Grito de Lares
Grito de Lares
Grito de Lares (23-24 September 1868), Puerto Rico's first armed uprising against Spanish colonial rule. Organized by the physician Ramón Emeterio Betances, the lawyer Segundo Ruíz Belvis, and a dozen coffee planters from western Puerto Rico, the conspiracy sought to liberate the island from Spain, free the slaves, and end the peonage that kept free laborers in virtual servitude. Although parts of the plan were carried out the night of 23 September, following the rebels' occupation of Lares the movement was summarily crushed by the Spanish troops on the island. More than 500 of the suspected conspirators were sent to prison, where eighty of them died of disease. The rest were freed by an amnesty decree issued in January 1869 by a revolutionary government that had just deposed Queen Isabella II in Madrid. The revolt is believed to have pushed Spain to implement social and political reforms, among them the abolition of slavery and the creation of political parties in Puerto Rico.

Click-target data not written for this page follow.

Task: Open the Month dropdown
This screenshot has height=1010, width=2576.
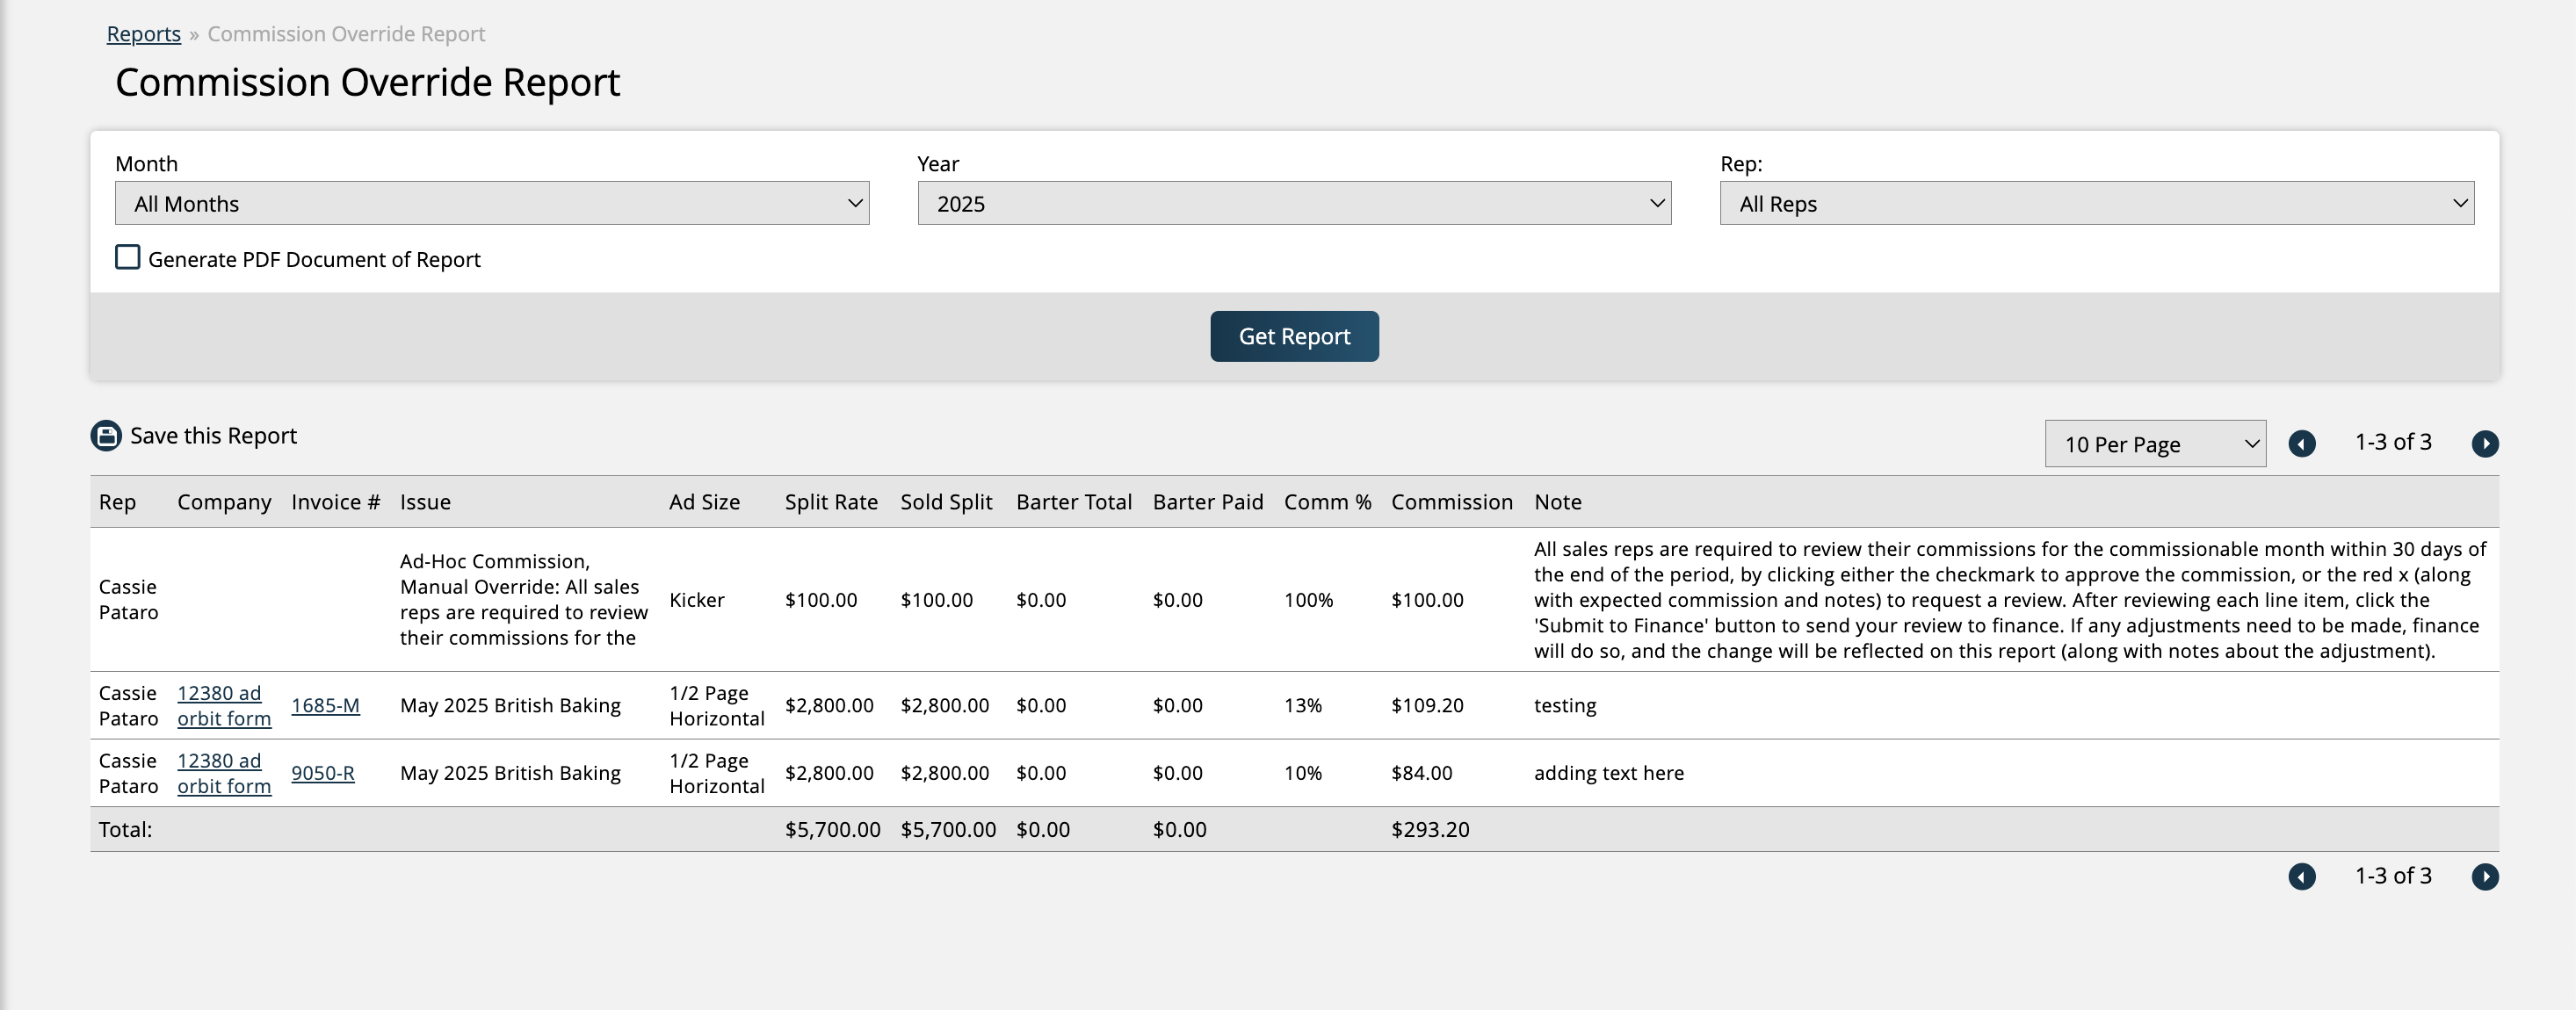Action: [x=492, y=204]
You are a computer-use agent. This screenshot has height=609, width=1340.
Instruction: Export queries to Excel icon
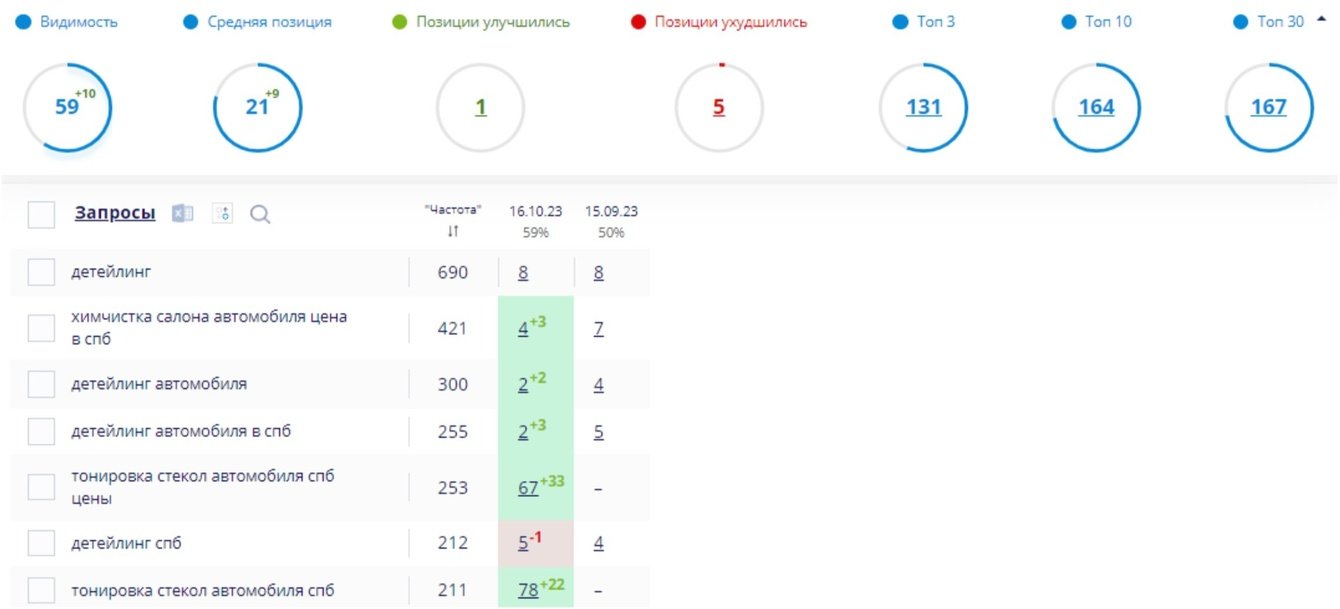click(182, 213)
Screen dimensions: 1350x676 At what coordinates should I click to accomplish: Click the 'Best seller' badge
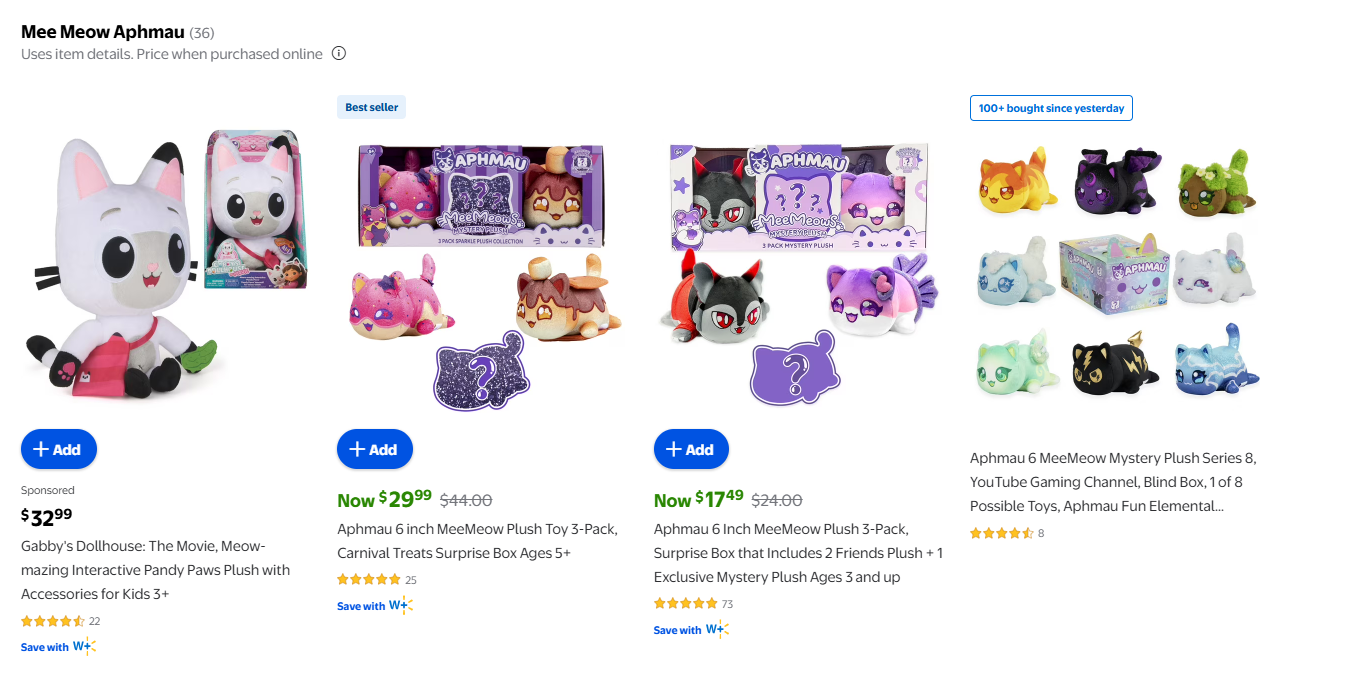click(372, 107)
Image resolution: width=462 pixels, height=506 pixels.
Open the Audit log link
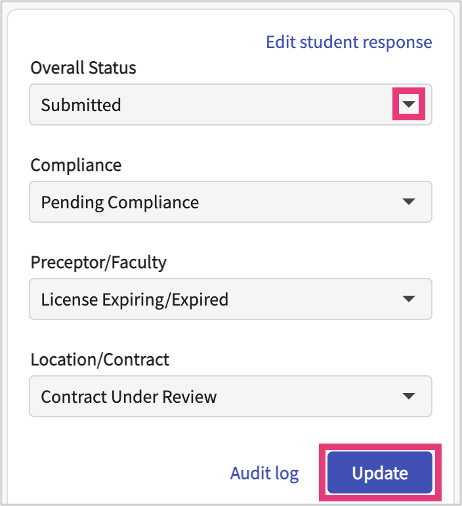(x=264, y=473)
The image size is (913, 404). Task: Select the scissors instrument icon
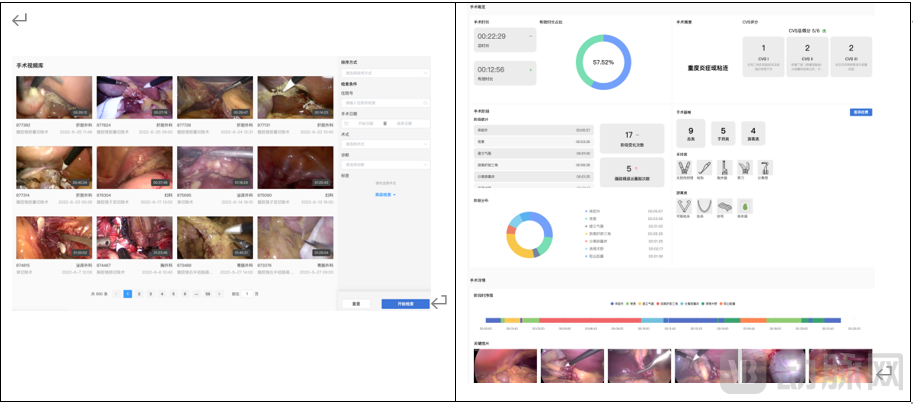coord(743,166)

See alsoBetances y Alacán, Ramón Emeterio; Grito de Asencio; Grito de Baire; Grito de Yara; Puerto Rico.
BIBLIOGRAPHY
A thorough account of the Grito de Lares is in Olga Jiménez De Wagenheim, Puerto Rico's Revolt for Independence: El Grito de Lares (1985, 1993). Brief accounts are also found in most general histories of Puerto Rico.
Additional Bibliography
Fernández Méndez, Antonio. El significado histórico del Grito de Lares. San Juan, Puerto Rico: s.n., 1998.
Frambes-Buxedoa, A., and Marisa Rosado. Arte y carteles puertorriqueños sobre el grito de Lares. San Juan, Puerto Rico: Universidad Interamericana de Puerto Rico, 2006.
Moscoso, Francisco. Clase, revolución y libertad: Estudios sobre el Grito de Lares de 1868. Rio Piedras, Puerto Rico: Editorial Edil, Inc.: 2006.